Марина боится «вспоминать», как Маша боится «подумать». Ее линия в романе начинается с ситуации странной болезни — все углубляющегося провала забвения. Она, как и Марина, до поры отказывается знать о «сказочном» роке в судьбе ее сына. Она «сама отдала» его лесу — ее визит в больницу в этом смысле повторяет на новом уровне ее отказ пойти с ним в пещеру ужасов. Героиня «преступна» не столько действием своим, сколько бездействием. Ее «трансформация» в тело умирающего клошара — очищающий акт приобщения героини к той боли, которой она бежит, за которую не смеет принять ответственность. Воплощение избегания, потери себя. В оставшиеся дни жизни ее нового тела Маша должна успеть вспомнить все, докопавшись до момента личностного слома.

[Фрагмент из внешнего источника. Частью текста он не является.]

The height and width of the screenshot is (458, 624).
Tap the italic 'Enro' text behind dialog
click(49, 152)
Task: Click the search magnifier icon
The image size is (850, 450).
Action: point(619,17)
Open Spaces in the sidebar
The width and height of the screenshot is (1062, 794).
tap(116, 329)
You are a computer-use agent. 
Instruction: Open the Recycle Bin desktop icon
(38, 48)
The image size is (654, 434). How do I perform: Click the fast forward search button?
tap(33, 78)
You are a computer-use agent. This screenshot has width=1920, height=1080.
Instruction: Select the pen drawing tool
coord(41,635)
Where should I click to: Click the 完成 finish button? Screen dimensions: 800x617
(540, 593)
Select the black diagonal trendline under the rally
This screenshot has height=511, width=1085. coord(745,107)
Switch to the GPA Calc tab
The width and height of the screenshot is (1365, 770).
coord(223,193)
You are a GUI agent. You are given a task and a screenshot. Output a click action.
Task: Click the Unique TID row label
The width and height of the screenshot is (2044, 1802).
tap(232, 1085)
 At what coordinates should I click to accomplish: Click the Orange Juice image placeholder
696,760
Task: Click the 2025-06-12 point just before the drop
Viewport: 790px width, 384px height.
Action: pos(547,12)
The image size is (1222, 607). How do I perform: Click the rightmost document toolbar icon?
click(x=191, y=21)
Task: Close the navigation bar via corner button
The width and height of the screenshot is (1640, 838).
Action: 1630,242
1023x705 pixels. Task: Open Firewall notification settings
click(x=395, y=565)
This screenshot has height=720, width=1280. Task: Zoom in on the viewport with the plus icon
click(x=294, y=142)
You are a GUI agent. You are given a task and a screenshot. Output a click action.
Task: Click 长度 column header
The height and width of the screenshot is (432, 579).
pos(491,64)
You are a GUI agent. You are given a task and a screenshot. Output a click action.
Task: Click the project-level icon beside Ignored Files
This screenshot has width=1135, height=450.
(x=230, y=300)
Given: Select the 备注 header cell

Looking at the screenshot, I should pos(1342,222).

Невротический мотив захваченности враждебными силами, таким образом, постепенно высветляется до покаяния в личной вине. Лес фольклорной, архаической образности пронзает луч позднейшей христианской этики: покайся — и обретешь мир («Убежище 3/9»), за тайное воздастся явно («Резкое похолодание»), примиритесь с недругом до суда («Домосед»). Но что это: эволюция или истощение — пока трудно сказать. Усложнение духовного конфликта избавляет прозу Старобинец от дешевого электричества травматизма, но и в образах иномирия снижает напряжение подлинности.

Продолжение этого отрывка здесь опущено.